Precisamente porque el caso es aberrante conviene analizarlo con las leyes habituales. Por ejemplo, preguntarse de qué autores se había nutrido Lautréamont antes de publicar. En este punto, Lautréamont viene a nuestro encuentro, dejándonos entender que ha frecuentado mucho a «los chupatintas funestos: Sand, Balzac, Alexandre Dumas, Musset, Du Terrail, Féval, Flaubert, Baudelaire, Leconte y la Grève des Forgerons». Esta lista debería obrar desde ya como una advertencia de que se nos está tendiendo una trampa: el inventor de Rocambole y el de Madame Bovary se ponen en el mismo nivel, así como el prolífico folletinista Féval, y Balzac, todos junto a Baudelaire y a François Coppée. Como si toda jerarquización hubiera quedado abolida. Pero aún hay más: para desencadenar el tifón Maldoror, Lautréamont parece haber tomado el impulso de una constatación: que el satanismo romántico tenía un punto débil, su timidez. Maldoror, asesino en serie, no se conforma con estuprar a «la niña que duerme a la sombra de un plátano». En ese momento va acompañado de un bulldog, al que invita a matar a dentelladas a la desventurada muchacha. Pero el bulldog «se contenta con violar a su vez la virginidad de aquella delicada niña». Indignado porque el animal no obedece al pie de la letra sus palabras, Maldoror extrae un «pequeño cuchillo americano con diez o doce hojas» y se dedica a excavar en la vagina de la muchacha para extraer sus órganos de aquella «horrorosa abertura». Al final, cuando el cuerpo de la chica recuerda al de un «pollo vaciado», «deja el cadáver durmiendo a la sombra del plátano». En el romanticismo negro, los genios del mal solían entretenerse en la descripción del detalle. El escritor acumulaba adjetivos inquietantes, como «innombrable», «monstruoso», «perverso», «aterrador», que, además de afear la página, ocultaban el acto monstruoso en el flou de un esfumado. Lautréamont, en cambio, se toma el satanismo al pie de la letra. El primer efecto es el de una «risa nerviosa muy embarazosa» (J. Gracq), que comienza a sacudir al lector y pronto le provoca un enorme desconcierto. ¿Se trata de una parodia? ¿Es un caso clínico? ¿O es sólo un lírico negro, apenas un poco más radical que sus predecesores?
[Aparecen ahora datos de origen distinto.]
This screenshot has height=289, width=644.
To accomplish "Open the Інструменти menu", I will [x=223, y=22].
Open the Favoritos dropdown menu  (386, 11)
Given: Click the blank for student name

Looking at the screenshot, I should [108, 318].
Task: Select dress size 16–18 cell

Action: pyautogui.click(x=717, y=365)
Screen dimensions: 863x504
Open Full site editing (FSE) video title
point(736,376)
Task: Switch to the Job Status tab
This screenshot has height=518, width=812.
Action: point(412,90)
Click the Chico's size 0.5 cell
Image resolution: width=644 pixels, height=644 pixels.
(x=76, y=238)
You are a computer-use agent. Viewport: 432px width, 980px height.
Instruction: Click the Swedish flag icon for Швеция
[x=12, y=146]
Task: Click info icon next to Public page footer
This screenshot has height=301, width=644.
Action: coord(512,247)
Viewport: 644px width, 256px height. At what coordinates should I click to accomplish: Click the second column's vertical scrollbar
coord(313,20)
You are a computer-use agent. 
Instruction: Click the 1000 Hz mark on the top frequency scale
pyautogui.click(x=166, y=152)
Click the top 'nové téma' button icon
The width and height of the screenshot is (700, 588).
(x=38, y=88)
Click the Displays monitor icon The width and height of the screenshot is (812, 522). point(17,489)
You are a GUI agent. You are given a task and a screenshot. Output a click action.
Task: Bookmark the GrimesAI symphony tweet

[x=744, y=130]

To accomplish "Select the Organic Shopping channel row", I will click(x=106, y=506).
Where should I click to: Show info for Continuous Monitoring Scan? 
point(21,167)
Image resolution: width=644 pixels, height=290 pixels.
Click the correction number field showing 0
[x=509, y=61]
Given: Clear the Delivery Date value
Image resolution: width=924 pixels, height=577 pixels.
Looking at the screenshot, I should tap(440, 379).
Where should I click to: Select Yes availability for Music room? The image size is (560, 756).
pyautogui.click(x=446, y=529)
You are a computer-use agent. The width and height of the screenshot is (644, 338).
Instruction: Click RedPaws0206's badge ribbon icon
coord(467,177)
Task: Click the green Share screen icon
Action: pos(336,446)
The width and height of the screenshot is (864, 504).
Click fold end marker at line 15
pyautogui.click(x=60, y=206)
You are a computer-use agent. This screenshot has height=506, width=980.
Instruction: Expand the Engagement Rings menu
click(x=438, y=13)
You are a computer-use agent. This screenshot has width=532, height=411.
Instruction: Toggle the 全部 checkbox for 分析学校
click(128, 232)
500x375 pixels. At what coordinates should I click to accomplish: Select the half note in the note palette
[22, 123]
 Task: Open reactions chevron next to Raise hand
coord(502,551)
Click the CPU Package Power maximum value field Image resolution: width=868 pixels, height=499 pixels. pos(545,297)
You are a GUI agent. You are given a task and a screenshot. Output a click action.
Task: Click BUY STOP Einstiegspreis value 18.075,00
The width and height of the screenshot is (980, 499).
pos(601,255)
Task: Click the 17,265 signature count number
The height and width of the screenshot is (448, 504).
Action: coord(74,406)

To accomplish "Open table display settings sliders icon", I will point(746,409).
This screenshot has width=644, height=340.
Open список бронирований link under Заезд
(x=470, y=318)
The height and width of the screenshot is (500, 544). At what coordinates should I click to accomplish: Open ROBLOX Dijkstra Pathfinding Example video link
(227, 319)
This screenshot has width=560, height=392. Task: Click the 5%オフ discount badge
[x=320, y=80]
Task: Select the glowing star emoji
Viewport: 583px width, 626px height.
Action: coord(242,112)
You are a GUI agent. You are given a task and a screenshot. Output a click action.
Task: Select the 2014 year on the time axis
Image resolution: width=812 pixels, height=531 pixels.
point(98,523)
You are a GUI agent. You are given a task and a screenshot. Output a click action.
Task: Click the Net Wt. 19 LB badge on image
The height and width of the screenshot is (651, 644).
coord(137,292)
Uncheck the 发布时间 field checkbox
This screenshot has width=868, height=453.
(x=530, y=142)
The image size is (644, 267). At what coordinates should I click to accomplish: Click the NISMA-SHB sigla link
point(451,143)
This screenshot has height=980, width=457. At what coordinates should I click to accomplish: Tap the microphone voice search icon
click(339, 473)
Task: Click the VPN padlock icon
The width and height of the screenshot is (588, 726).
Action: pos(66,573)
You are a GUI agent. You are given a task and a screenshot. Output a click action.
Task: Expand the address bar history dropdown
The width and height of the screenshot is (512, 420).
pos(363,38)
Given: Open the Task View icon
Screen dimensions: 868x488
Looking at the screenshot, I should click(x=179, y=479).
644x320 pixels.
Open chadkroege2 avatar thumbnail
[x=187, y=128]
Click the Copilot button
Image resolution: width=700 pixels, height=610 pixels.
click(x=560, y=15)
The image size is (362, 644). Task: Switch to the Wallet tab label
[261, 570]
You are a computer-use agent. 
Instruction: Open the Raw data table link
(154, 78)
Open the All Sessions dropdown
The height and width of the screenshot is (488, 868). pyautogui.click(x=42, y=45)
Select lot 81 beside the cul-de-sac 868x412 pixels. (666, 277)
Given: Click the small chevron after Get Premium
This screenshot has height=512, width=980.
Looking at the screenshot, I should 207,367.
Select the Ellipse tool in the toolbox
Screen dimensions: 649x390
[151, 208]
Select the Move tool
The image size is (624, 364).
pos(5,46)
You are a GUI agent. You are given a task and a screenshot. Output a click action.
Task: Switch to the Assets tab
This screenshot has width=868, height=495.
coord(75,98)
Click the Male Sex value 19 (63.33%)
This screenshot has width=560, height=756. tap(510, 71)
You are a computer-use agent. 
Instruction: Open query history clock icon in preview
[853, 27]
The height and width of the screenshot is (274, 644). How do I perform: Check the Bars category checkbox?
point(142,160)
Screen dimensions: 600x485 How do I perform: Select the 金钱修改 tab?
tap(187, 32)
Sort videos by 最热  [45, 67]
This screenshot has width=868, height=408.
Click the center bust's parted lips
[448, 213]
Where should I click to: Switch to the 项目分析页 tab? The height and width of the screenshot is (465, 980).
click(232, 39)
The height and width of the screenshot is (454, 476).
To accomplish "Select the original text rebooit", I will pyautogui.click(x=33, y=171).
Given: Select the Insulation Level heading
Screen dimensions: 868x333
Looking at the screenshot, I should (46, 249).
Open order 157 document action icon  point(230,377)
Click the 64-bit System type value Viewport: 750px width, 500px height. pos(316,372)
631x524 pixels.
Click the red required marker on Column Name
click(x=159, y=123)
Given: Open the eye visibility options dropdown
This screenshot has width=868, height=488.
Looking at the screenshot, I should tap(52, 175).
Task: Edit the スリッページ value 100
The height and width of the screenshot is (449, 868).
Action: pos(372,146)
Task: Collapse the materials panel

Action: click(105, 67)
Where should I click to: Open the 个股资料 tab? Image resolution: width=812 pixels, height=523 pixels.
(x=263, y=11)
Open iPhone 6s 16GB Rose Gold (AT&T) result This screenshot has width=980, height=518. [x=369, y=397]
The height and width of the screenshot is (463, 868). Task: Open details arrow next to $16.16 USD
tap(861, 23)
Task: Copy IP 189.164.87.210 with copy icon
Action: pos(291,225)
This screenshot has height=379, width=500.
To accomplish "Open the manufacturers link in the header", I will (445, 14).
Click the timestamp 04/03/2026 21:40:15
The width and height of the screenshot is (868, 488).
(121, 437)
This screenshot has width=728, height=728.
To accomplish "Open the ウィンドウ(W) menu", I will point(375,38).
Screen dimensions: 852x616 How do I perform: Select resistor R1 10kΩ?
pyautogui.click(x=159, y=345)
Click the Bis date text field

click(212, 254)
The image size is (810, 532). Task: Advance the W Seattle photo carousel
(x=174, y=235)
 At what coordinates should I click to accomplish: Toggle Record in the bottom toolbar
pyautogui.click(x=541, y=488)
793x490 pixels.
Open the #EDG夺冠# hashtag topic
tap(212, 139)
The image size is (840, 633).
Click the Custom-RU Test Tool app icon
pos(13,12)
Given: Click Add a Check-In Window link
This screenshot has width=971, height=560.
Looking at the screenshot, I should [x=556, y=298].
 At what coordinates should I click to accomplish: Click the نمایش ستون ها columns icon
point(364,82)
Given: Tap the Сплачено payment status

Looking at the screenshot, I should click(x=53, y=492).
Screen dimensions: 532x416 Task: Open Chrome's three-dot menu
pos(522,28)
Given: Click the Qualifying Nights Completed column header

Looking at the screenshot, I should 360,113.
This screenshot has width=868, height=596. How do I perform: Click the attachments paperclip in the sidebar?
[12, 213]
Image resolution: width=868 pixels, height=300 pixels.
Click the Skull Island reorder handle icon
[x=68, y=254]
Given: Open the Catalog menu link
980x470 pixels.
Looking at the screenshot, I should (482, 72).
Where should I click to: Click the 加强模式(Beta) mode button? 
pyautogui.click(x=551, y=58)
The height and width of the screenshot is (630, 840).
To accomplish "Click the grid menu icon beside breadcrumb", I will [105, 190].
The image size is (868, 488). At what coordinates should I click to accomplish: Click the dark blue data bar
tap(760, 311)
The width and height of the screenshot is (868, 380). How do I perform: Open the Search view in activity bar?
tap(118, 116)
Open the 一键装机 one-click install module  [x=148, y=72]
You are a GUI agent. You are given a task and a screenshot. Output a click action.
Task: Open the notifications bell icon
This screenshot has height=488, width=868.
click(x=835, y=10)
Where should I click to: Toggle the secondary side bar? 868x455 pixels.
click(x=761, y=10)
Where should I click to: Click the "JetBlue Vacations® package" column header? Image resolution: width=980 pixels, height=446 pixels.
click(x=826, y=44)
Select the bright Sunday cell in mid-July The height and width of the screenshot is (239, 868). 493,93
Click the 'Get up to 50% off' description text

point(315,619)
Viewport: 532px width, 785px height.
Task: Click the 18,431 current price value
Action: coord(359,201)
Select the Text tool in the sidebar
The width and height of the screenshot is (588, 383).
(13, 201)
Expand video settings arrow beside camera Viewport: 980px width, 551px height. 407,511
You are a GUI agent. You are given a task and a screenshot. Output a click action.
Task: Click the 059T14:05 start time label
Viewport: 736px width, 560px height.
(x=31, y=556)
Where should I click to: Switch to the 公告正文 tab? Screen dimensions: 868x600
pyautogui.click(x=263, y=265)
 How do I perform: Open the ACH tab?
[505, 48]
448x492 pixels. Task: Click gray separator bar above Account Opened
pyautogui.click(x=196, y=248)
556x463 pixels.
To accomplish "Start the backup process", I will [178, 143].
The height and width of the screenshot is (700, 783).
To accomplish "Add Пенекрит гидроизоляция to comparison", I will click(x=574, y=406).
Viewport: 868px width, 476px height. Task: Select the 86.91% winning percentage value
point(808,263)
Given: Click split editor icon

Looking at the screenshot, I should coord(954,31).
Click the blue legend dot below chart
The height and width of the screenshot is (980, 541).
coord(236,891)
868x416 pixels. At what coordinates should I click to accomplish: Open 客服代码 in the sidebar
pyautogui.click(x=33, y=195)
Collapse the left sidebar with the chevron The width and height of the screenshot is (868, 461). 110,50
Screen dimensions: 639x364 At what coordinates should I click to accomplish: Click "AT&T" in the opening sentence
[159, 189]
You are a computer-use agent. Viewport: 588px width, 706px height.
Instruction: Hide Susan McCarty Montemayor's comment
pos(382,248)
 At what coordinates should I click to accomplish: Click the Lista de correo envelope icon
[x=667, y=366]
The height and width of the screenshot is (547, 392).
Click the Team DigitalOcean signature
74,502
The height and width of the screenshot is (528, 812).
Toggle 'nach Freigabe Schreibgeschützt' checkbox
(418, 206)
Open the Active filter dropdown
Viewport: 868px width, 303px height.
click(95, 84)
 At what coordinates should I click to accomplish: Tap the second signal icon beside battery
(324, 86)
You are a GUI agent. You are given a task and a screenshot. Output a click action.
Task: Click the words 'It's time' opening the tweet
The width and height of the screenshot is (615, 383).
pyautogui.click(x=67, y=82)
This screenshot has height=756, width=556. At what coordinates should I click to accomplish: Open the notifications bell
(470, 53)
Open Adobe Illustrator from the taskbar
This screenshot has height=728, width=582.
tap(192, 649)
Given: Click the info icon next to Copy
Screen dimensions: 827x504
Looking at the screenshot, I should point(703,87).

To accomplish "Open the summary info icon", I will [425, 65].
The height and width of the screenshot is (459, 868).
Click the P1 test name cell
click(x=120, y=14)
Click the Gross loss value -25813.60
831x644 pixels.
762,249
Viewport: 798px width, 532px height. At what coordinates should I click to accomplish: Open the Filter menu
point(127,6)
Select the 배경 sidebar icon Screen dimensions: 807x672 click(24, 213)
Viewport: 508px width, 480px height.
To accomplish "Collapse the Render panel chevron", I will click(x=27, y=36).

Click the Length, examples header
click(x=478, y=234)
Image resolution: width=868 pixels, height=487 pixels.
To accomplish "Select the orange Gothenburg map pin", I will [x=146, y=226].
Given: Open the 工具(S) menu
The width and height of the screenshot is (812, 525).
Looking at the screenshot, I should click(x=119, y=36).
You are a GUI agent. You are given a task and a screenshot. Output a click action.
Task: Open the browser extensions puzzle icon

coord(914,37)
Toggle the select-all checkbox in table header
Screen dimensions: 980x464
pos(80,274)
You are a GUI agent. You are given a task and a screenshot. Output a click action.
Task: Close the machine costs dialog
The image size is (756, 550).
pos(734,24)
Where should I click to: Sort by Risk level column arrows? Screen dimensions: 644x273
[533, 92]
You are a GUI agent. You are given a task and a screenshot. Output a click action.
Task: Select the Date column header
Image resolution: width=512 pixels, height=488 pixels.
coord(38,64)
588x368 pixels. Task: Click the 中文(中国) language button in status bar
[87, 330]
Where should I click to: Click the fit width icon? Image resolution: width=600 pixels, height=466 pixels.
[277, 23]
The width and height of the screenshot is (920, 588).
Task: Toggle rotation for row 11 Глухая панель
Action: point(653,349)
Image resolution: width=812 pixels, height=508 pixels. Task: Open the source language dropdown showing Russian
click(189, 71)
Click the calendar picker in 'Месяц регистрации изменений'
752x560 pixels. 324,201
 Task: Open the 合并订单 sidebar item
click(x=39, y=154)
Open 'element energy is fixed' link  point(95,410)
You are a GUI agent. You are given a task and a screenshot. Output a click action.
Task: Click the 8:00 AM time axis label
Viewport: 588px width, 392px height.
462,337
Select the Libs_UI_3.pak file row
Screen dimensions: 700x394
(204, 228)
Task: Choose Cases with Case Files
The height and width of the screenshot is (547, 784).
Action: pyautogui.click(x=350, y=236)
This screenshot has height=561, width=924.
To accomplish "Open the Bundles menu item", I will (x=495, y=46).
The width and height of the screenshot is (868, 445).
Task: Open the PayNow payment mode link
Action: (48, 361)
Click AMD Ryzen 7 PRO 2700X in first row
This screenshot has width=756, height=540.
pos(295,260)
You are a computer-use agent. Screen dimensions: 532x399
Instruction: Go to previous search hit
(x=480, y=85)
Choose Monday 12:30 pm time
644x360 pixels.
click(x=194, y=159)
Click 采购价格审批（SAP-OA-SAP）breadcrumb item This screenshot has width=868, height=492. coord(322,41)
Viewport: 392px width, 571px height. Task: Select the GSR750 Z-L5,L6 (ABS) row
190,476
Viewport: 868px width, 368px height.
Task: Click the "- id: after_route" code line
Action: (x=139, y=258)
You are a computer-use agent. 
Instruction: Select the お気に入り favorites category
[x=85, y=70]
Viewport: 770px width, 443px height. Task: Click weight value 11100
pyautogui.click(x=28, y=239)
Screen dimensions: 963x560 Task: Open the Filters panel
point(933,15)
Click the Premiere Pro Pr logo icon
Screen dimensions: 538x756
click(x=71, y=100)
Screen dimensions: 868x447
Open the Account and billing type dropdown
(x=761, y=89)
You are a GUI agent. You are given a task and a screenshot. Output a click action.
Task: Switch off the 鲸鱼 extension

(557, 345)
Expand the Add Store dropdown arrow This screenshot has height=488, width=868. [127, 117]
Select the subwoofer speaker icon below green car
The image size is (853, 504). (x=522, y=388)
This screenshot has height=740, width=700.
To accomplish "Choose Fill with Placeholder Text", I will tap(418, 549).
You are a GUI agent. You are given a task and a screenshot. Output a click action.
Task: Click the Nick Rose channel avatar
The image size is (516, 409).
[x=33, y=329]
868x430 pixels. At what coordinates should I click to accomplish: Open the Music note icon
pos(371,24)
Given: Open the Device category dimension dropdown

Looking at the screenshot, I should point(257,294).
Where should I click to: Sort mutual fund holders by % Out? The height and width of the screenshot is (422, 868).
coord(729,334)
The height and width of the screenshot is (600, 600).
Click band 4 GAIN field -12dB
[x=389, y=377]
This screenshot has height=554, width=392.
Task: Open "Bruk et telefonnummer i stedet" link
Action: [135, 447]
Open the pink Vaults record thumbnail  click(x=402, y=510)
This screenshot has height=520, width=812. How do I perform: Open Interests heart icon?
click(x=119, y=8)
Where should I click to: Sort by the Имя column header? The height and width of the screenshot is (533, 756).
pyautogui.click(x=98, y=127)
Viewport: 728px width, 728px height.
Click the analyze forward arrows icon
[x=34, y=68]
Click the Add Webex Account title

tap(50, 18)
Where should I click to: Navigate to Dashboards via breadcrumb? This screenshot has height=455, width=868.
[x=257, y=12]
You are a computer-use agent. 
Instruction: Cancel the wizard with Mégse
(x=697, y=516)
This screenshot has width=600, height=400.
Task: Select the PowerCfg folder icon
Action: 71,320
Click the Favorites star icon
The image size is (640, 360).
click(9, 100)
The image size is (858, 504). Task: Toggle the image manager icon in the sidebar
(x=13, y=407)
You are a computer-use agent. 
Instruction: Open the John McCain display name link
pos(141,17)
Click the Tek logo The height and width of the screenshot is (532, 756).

Observemos más de cerca la forma del libro: el procedimiento fundamental de Maldoror radica en la utilización de todo el material elaborado por la literatura que por entonces sonaba moderna –y era romántica, satánica o gótica según el criterio de quien la definía–, pero exacerbándolo, llevándolo a su extremo, de manera que lo desautorizaba con un gesto imperturbable, reprimiendo cuidadosamente una risa sardónica. Es más: Lautréamont yuxtapuso, y a veces amalgamó con toda frialdad, esa literatura, exaltada y ambiciosa, que había tocado sus cimas con Byron y Baudelaire, y la vasta literatura para camareras y señoras, con toda su gazmoñería y florituras sentimentales. De esta forma, los horrores de la novela negra son precisados hasta sus más mínimos detalles, ridiculizándolos e hibridándolos con las mièvreries de la novela edificante, positiva (entiéndase el «realismo socialista» del siglo XIX), implacablemente copiadas por él. Todo conspira para que «la tragedia estalle en medio de esta espantosa frivolidad». Todo se dispone sobre un mismo plano, en el sonido obsesivo de una misma voz, que nos llega «amplificada por un micrófono averiado».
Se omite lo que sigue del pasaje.